Mas sei também que espera significa luta e não,
[apenas,
esperança sentada.
Não abdicação diante da vida.
A esperança
nunca é a forma burguesa, sentada e tranquila da
[espera.
Nunca é a figura de mulher
do quadro antigo.
Sentada, dando milho aos pombos.
O poeta Cassiano Ricardo, de São José dos Campos, é considerado um dos principais representantes do movimento modernista brasileiro caracterizado pelo nacionalismo. Em A Rua, ele faz uma reflexão social e política sobre o cenário da época que ele retratou.
Em um tom sombrio, o sujeito vê a esperança como um atraso, pois ela nos impede de resolver nossos dilemas.

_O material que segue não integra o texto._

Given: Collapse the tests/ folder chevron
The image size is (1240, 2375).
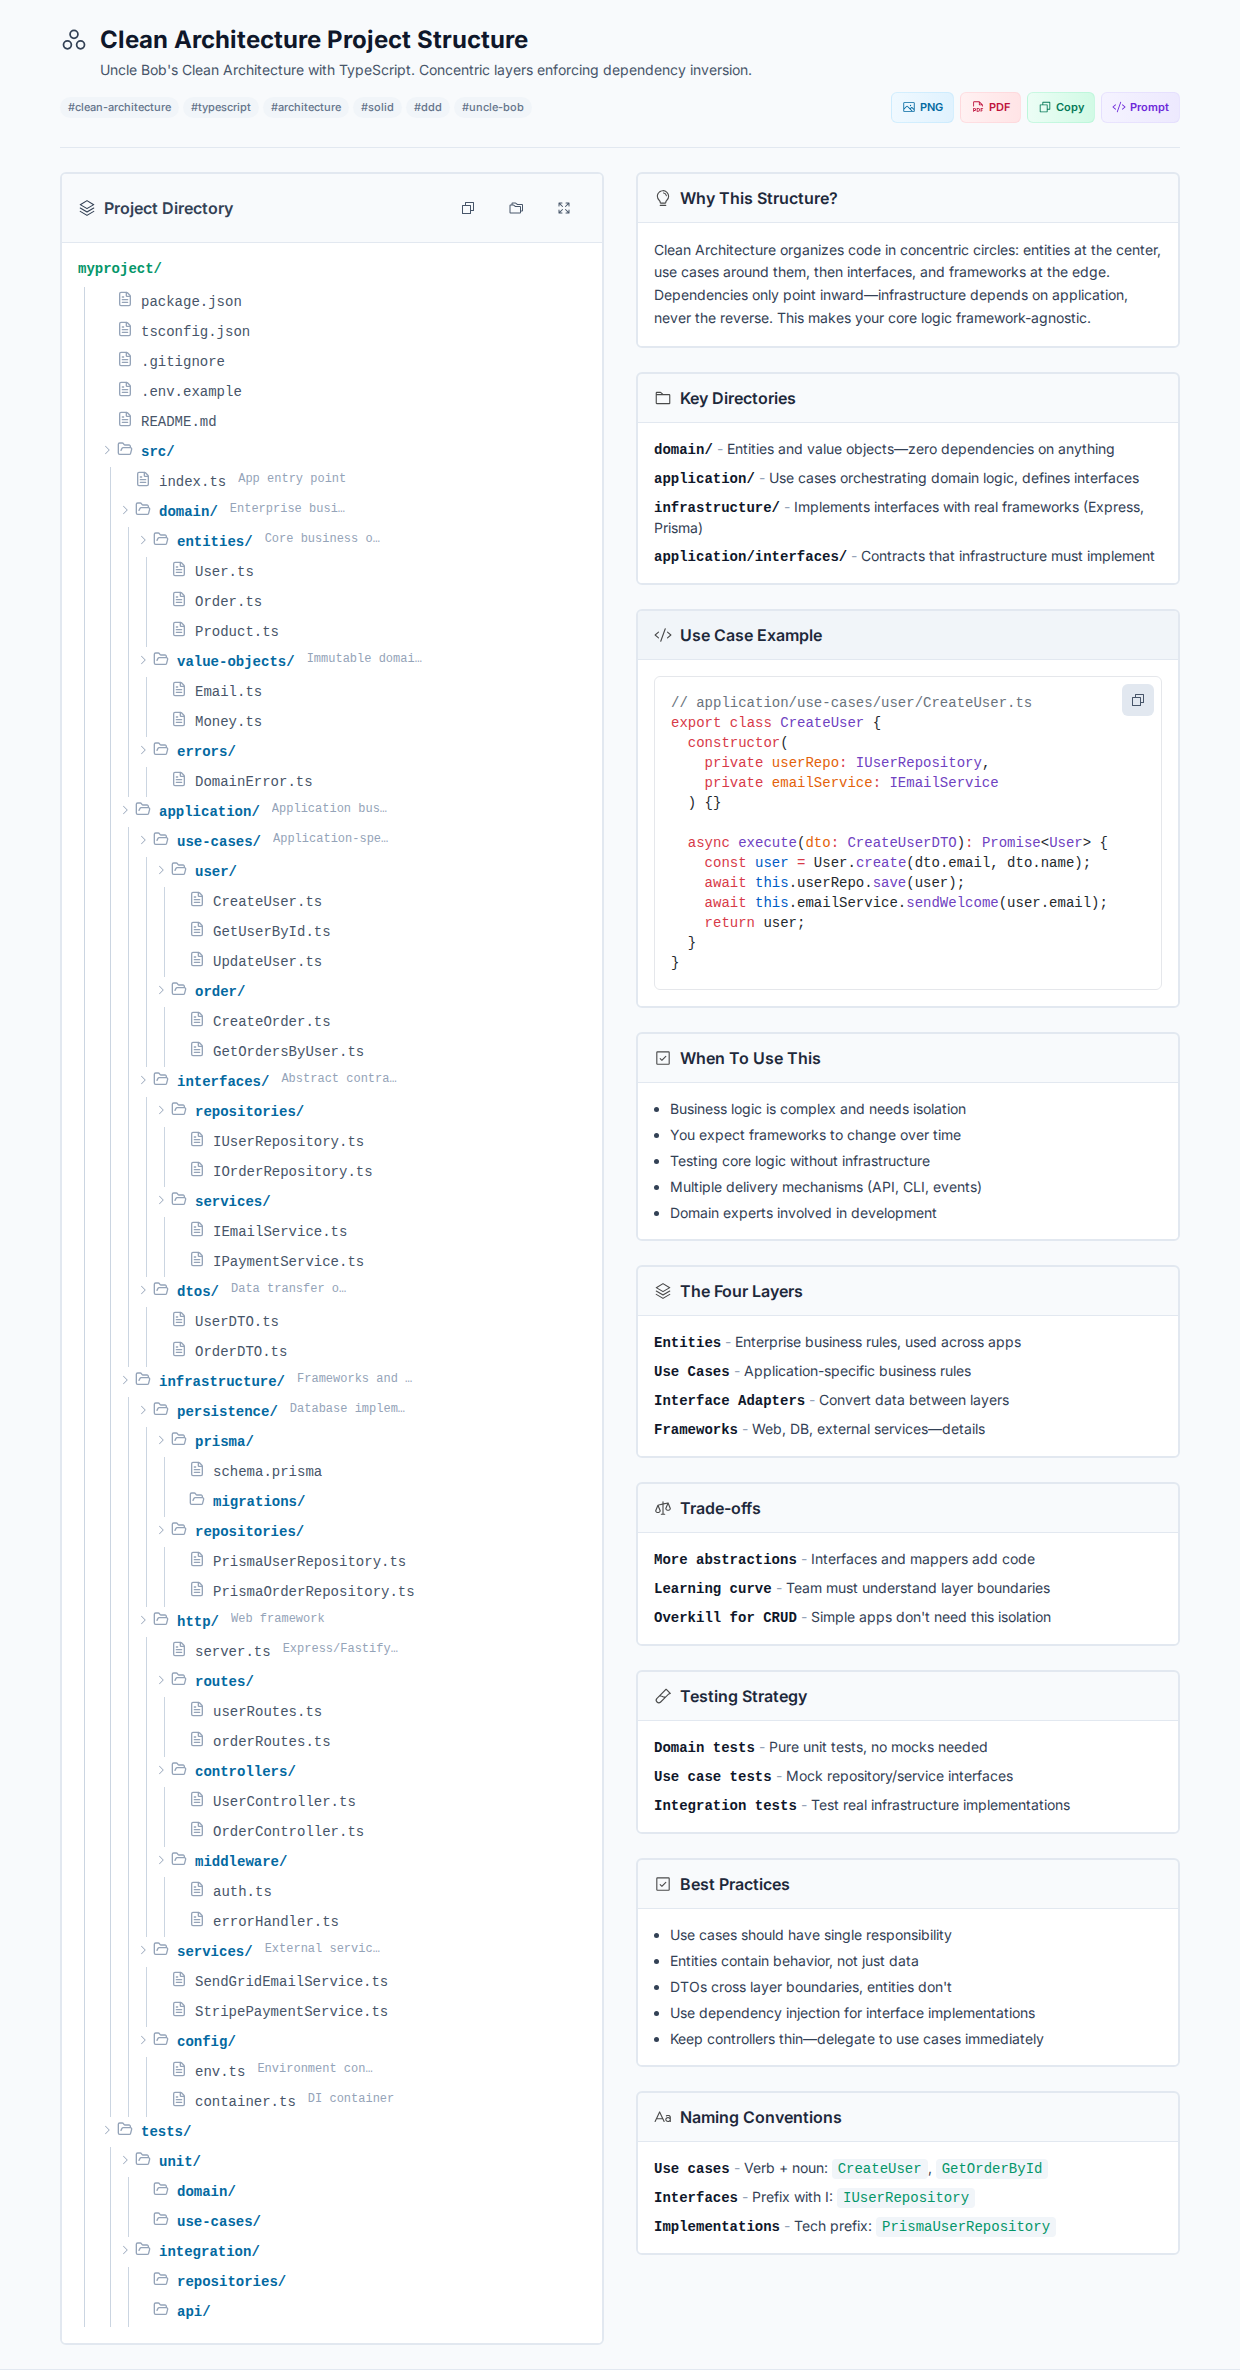Looking at the screenshot, I should point(108,2130).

Declara-se que os brasileiros não devem ser passivos diante da vida e sim lutar para conseguir seus objetivos, mostrando assim a realidade da burguesia.
Está gostando? Leia também
- O Modernismo no Brasil
- Nove Artistas que Participaram da Semana de Arte Moderna
- Explorando o Modernismo
12. O Congresso Internacional do Medo: 1962
Provisoriamente não cantaremos o amor,
que se refugiou mais abaixo dos subterrâneos.
Cantaremos o medo, que esteriliza os abraços,
não cantaremos o ódio porque esse não existe,
existe apenas o medo, nosso pai e nosso companheiro,
o medo grande dos sertões, dos mares, dos desertos,
o medo dos soldados, o medo das mães, o medo das igrejas,
cantaremos o medo dos ditadores, o medo dos democratas,
cantaremos o medo da morte e o medo de depois da morte,
depois morreremos de medo
e sobre nossos túmulos nascerão flores amarelas e medrosas.
No poema Congresso Internacional do Medo, de Carlos Drummond de Andrade, é possível encontrar uma representação emocionante dos tempos difíceis que o mundo vivia depois do término da Segunda Guerra Mundial. Nessa época, ocorreram mudanças e transformações significativas na sociedade, e a poesia parecia ineficaz para lidar com o sofrimento que esses eventos trouxeram.
Drummond expressou o medo avassalador que paralisava a humanidade, fazendo com que cada pessoa se isolasse cada vez mais e paralisasse suas ações.